*Exercise material*.
........

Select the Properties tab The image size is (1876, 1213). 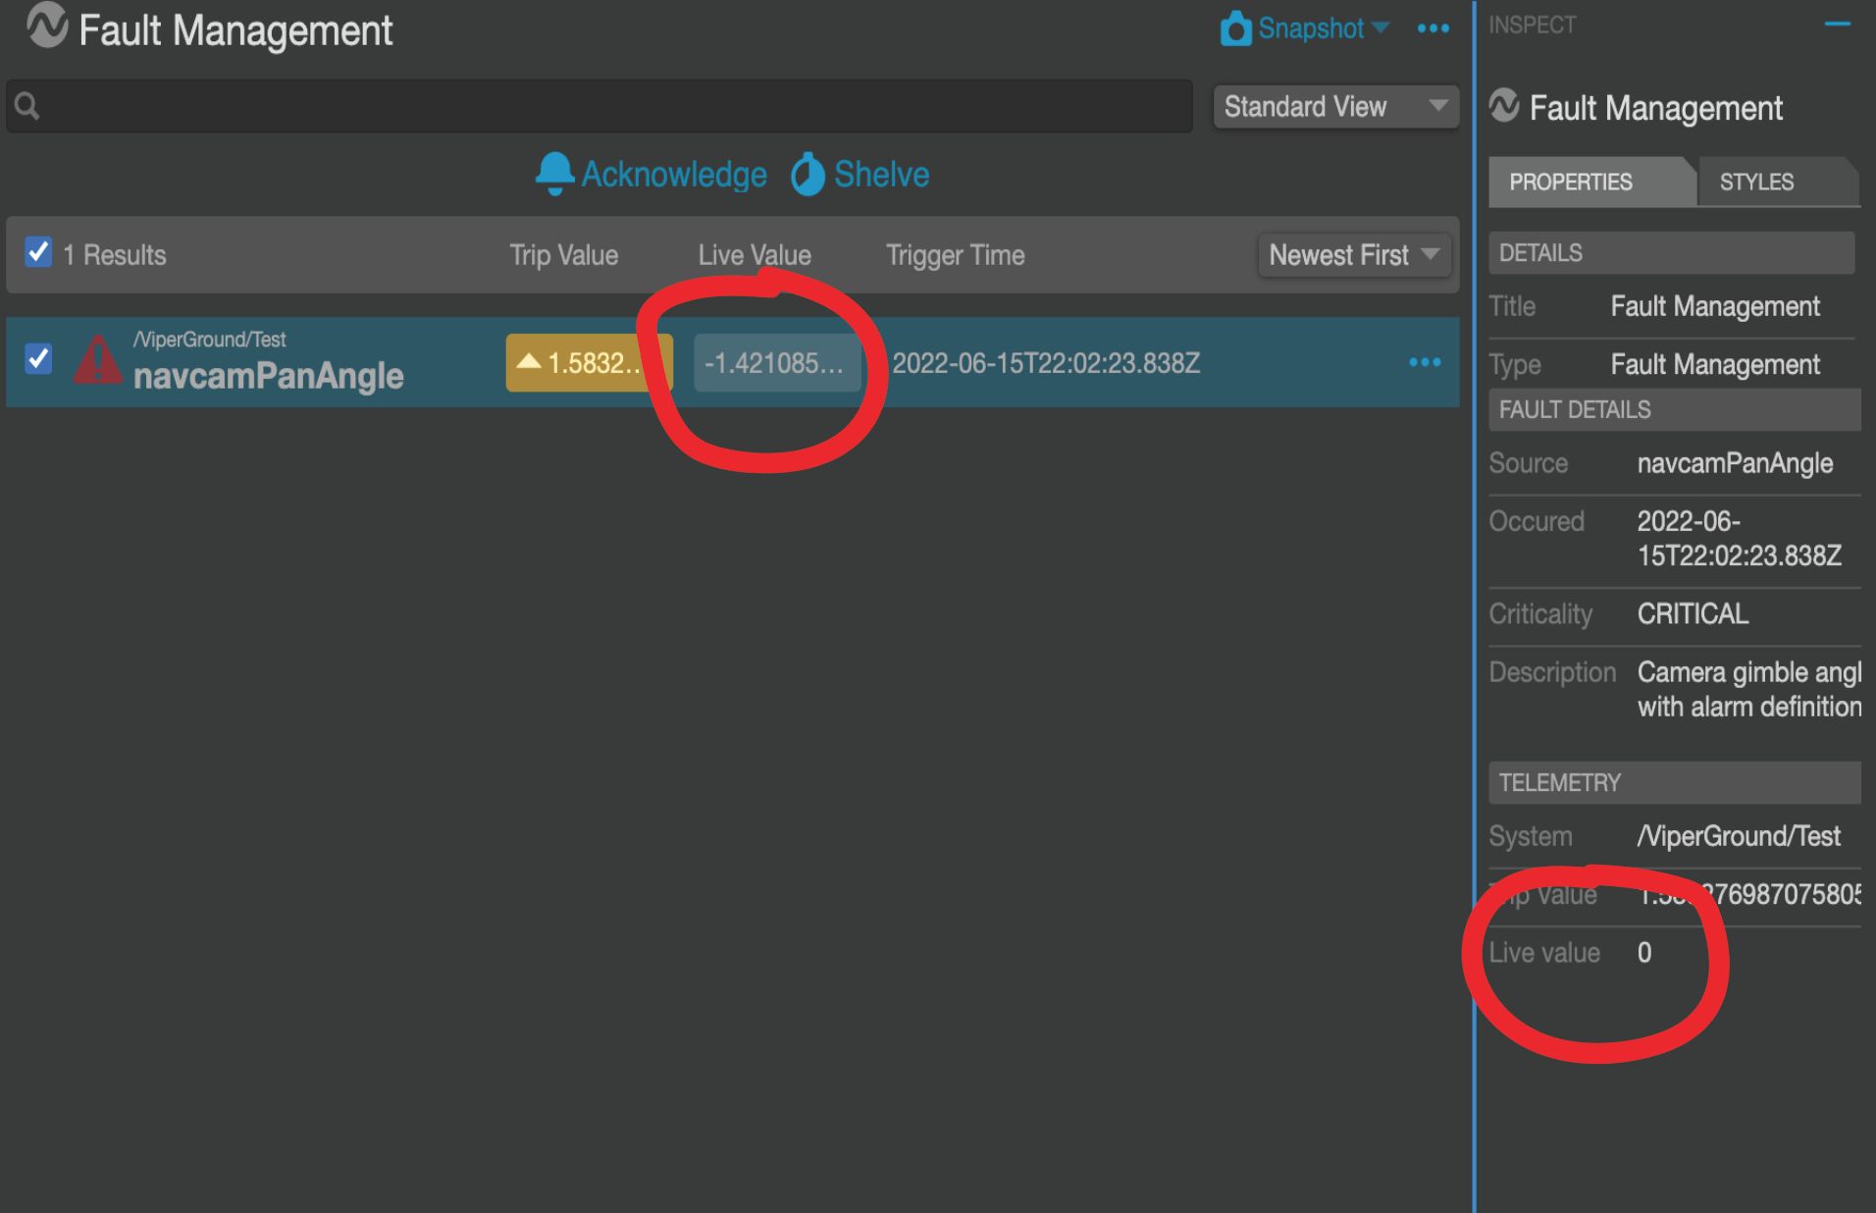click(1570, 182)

........

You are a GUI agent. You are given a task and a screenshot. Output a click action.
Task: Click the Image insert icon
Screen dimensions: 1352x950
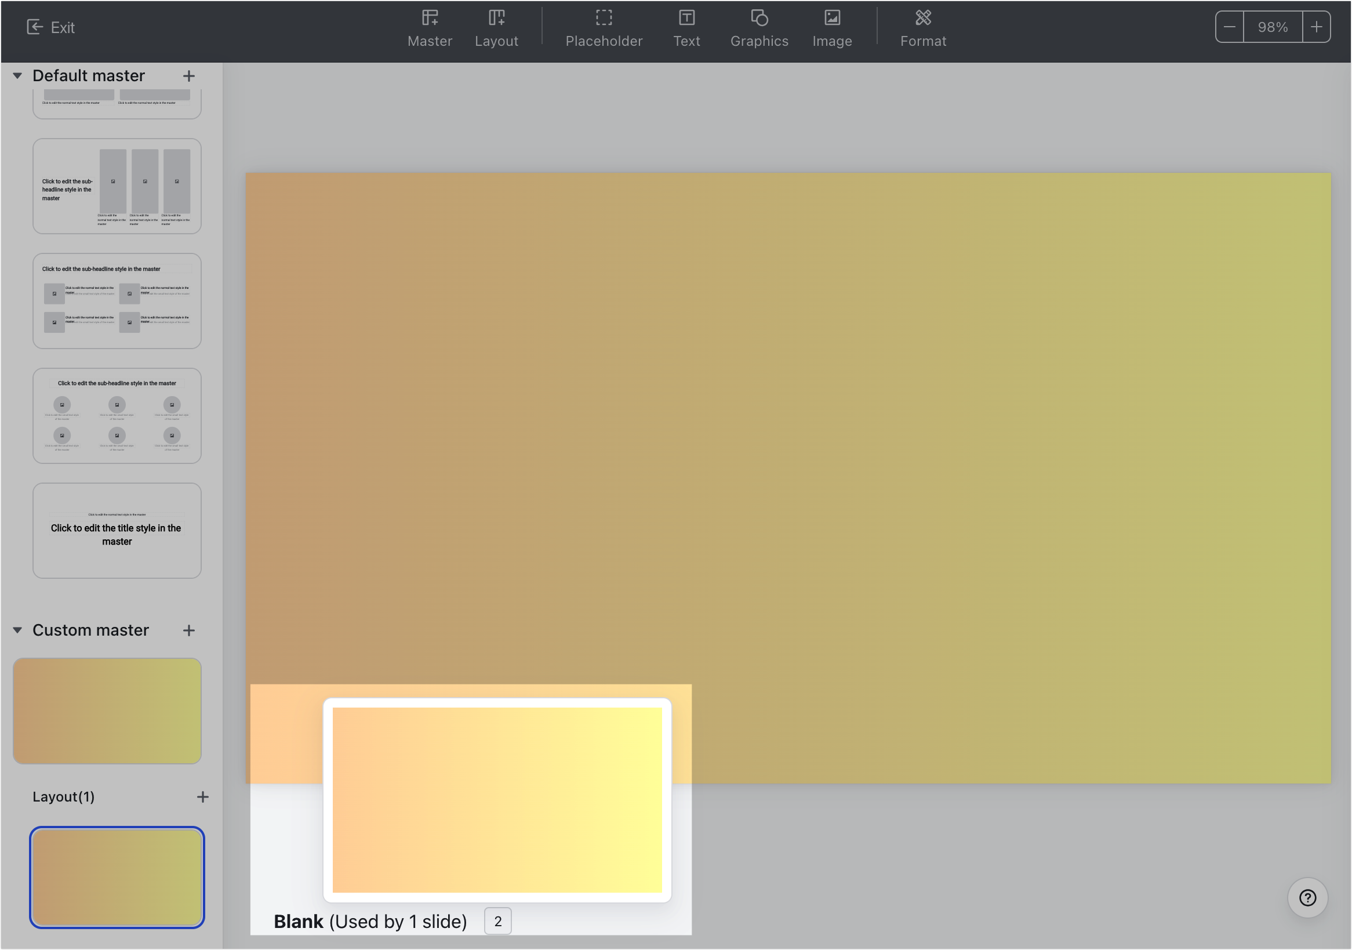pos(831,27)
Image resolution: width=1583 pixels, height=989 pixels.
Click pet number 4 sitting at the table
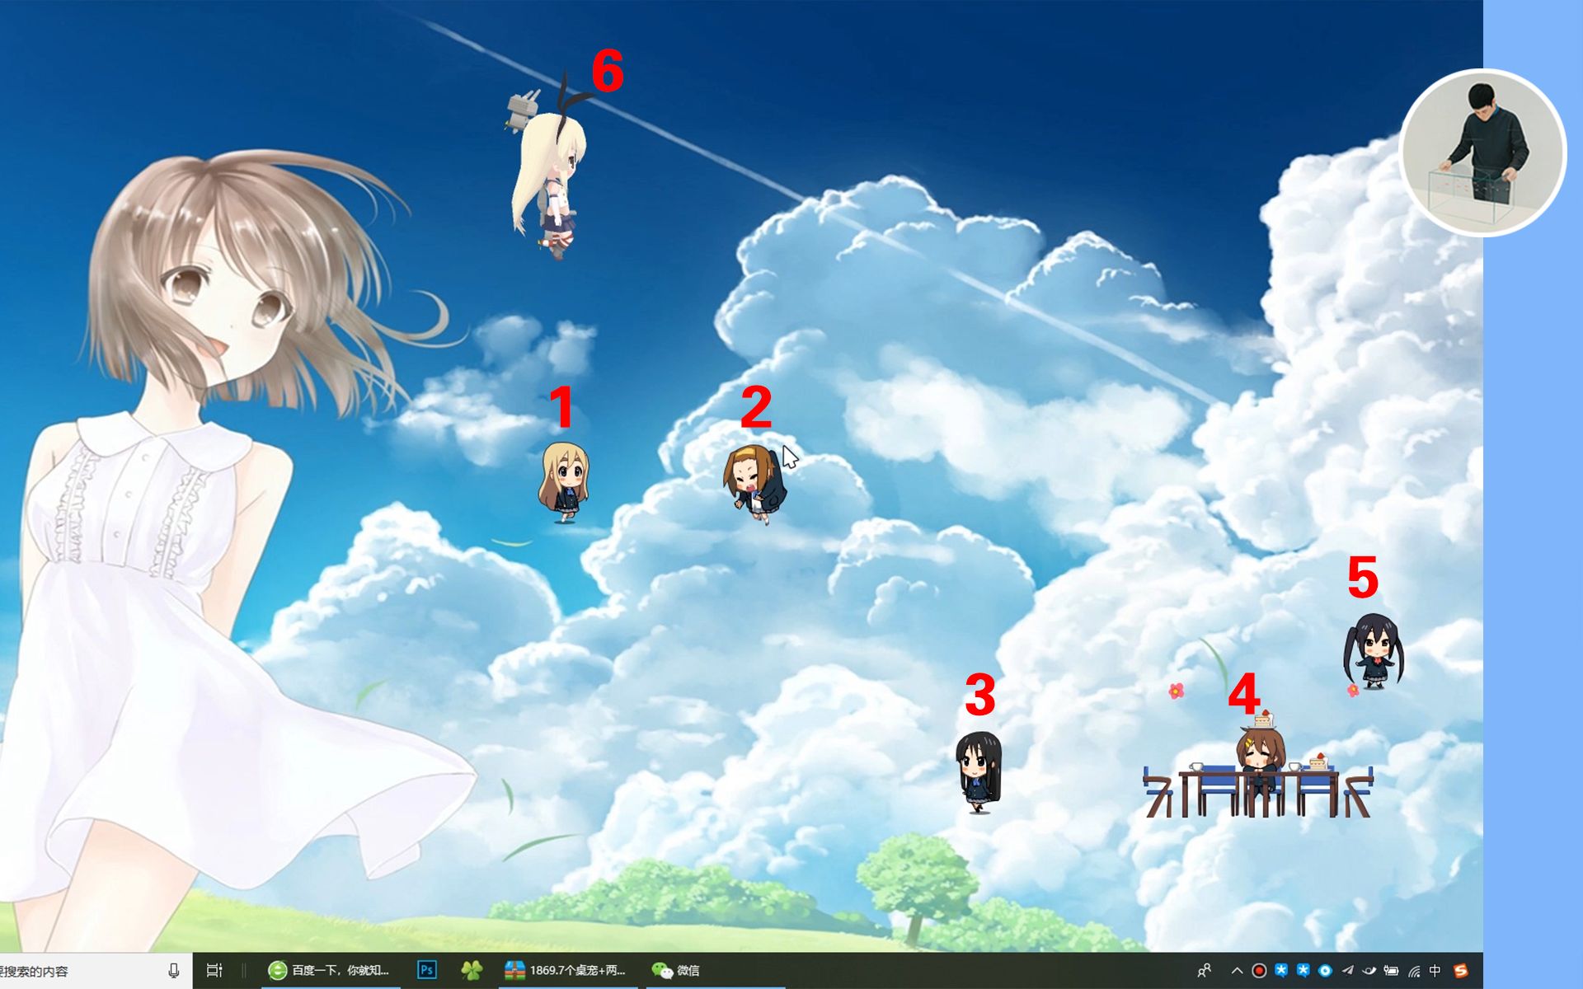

........

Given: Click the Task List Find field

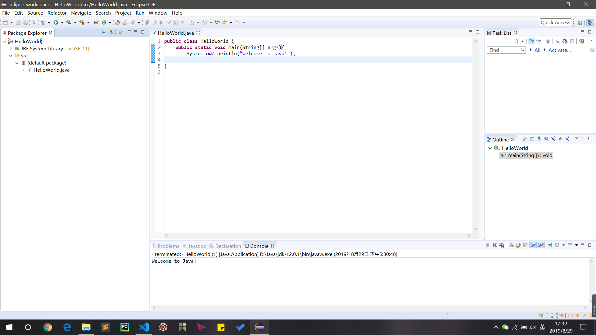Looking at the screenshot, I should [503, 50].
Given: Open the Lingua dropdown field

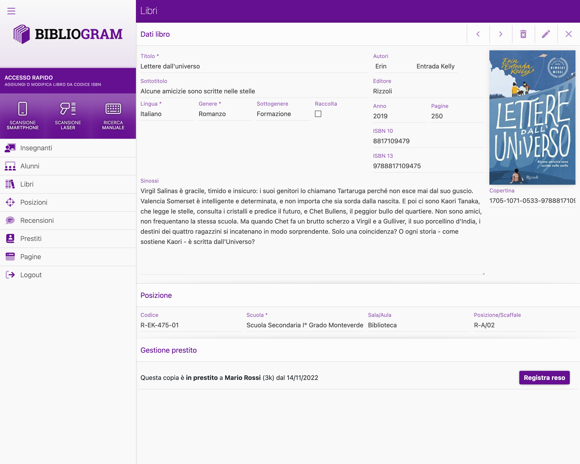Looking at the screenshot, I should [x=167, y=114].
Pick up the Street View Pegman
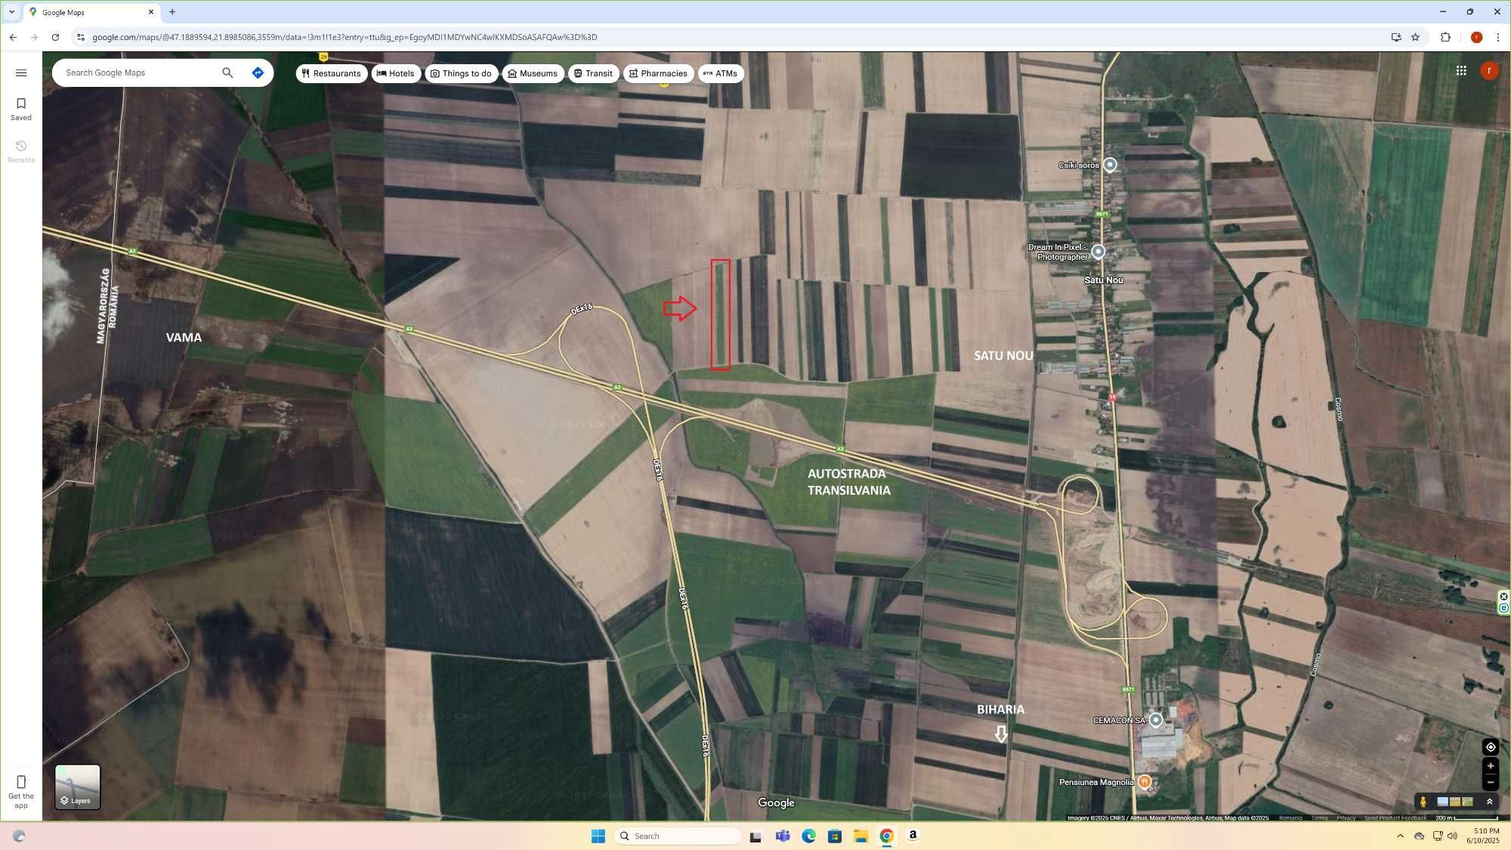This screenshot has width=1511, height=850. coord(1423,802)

........

*Task item*. Write down again, exactly as given, only the lines above that fall from the line with "Image resolution: width=1583" to the line with "Click pet number 4 sitting at the table", inclusive.

*Answer box*.
Image resolution: width=1583 pixels, height=989 pixels.
Click pet number 4 sitting at the table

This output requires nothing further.